[INFORMATION SHOWN Boundary: Start]

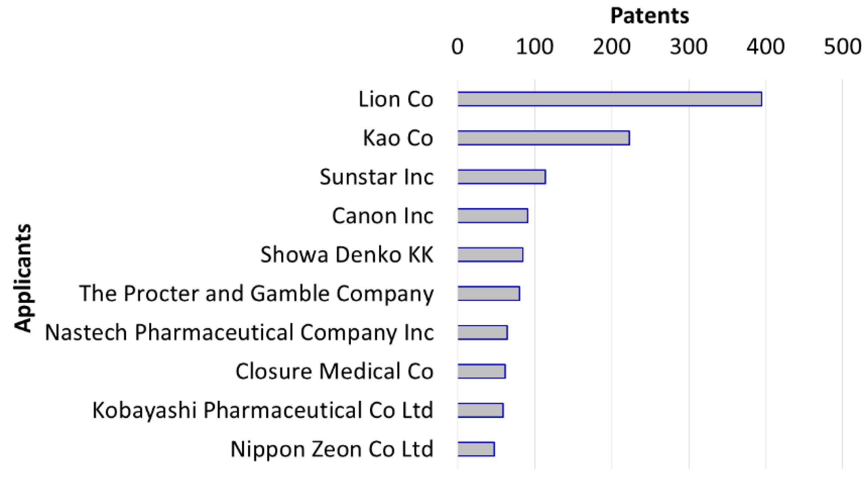
Task: Select the Nippon Zeon Co Ltd bar
Action: (x=476, y=449)

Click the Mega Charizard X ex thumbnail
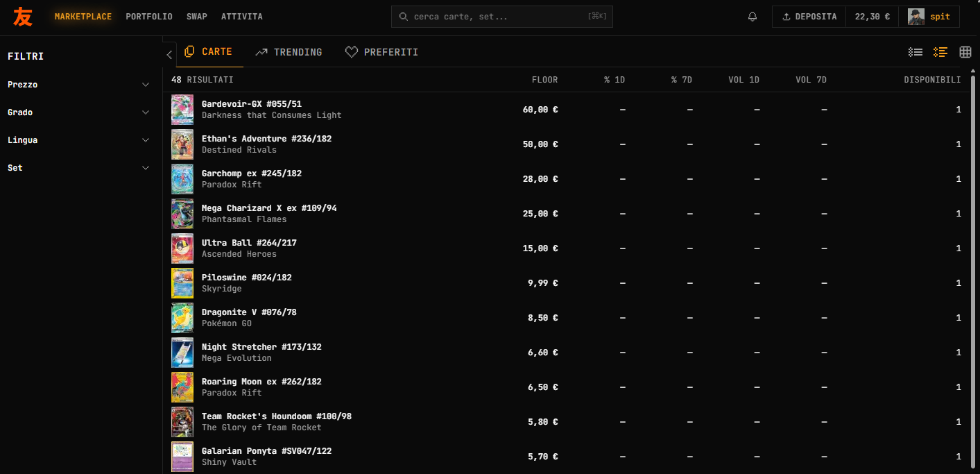click(182, 214)
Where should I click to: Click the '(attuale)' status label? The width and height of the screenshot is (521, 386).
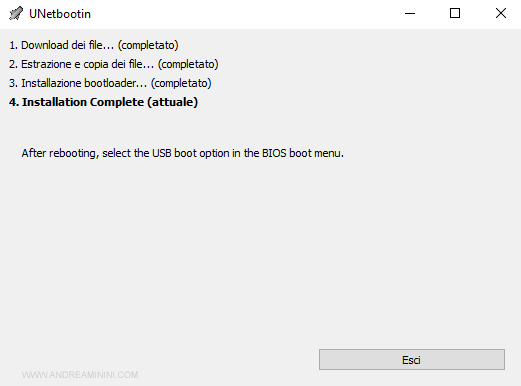click(x=173, y=102)
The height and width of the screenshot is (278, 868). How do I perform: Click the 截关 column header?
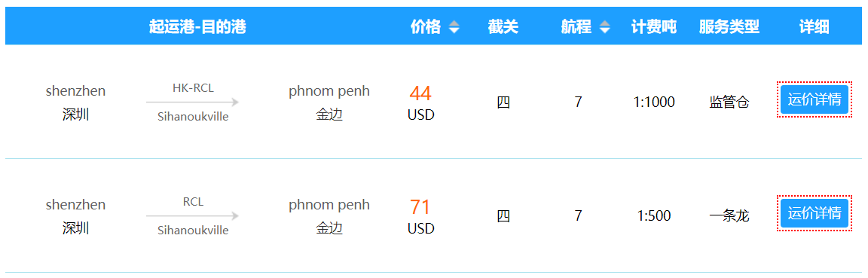[x=503, y=26]
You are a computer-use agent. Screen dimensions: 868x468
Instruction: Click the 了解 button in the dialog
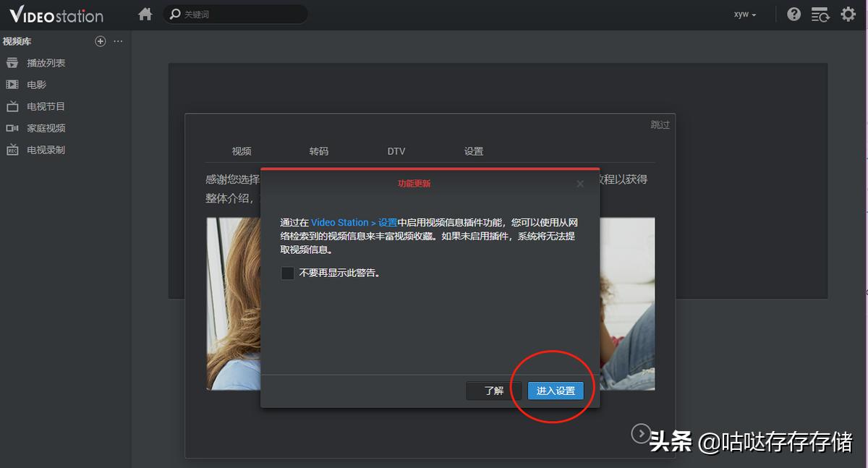(x=493, y=390)
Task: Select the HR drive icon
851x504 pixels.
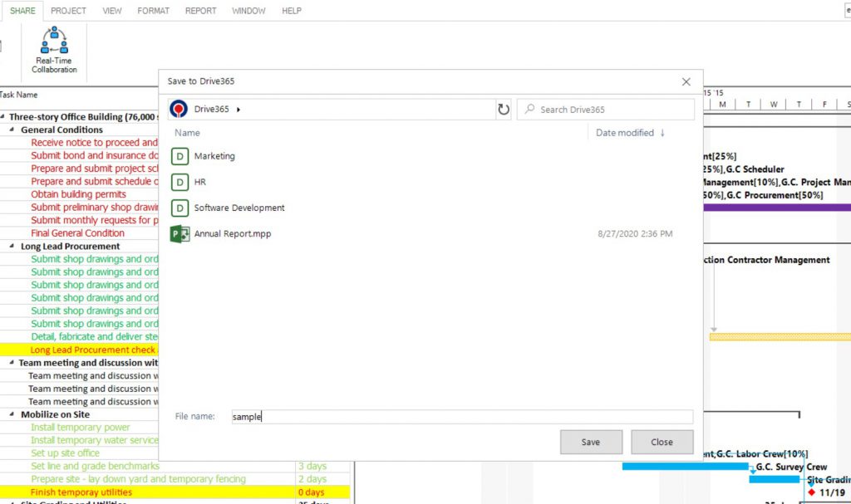Action: click(180, 182)
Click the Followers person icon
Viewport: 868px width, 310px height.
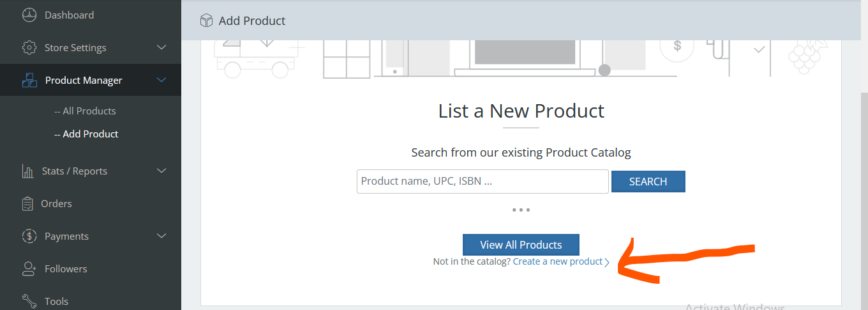click(29, 269)
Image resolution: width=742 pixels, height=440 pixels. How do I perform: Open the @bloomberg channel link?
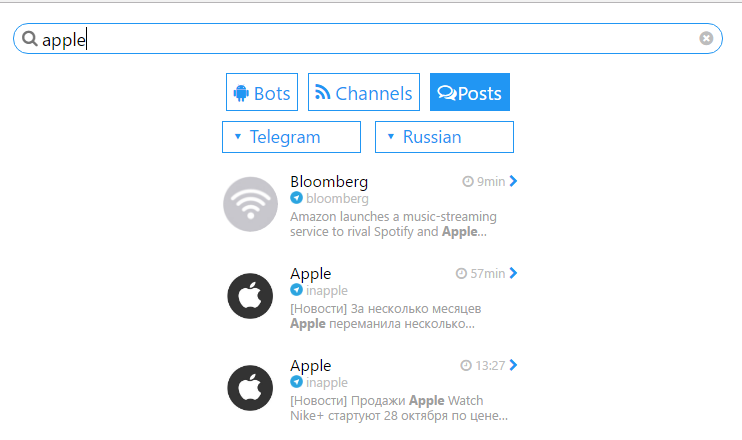coord(337,199)
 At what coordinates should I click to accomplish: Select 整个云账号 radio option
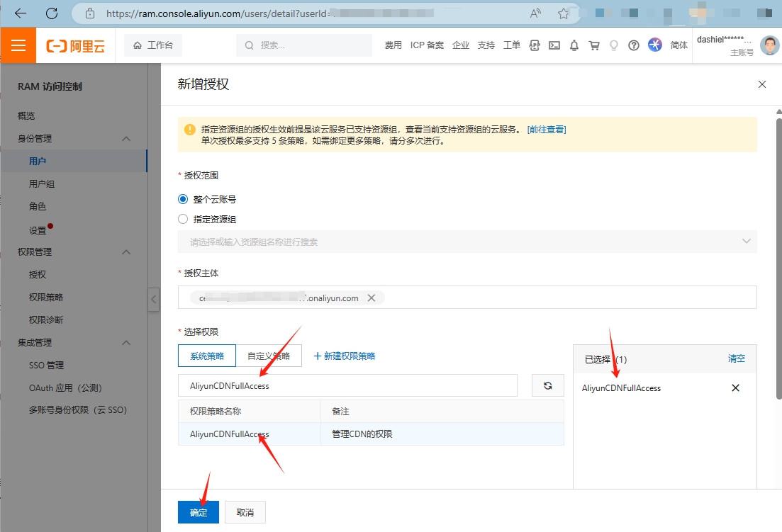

[INFORMATION SHOWN Boundary: End]

▸ **EXERCISE**
Everything from the line with "Click the Mega Charizard X ex thumbnail" through the last line above should be reproduced exactly, both ends included; pictures must be omitted.

▸ **RESULT BELOW**
Click the Mega Charizard X ex thumbnail
click(182, 214)
Where should I click to: Click the '(attuale)' status label? The width and height of the screenshot is (521, 386).
click(x=173, y=102)
The height and width of the screenshot is (278, 868). How do I perform: Click the 截关 column header?
[x=503, y=26]
You are a computer-use agent. Screen dimensions: 868x468
Instruction: Click the 了解 button in the dialog
(x=493, y=390)
Task: Select the HR drive icon
851x504 pixels.
Action: click(180, 182)
Click the Followers person icon
Viewport: 868px width, 310px height.
click(29, 269)
Image resolution: width=742 pixels, height=440 pixels. How do I perform: Open the @bloomberg channel link?
coord(337,199)
 At what coordinates should I click to accomplish: Select 整个云账号 radio option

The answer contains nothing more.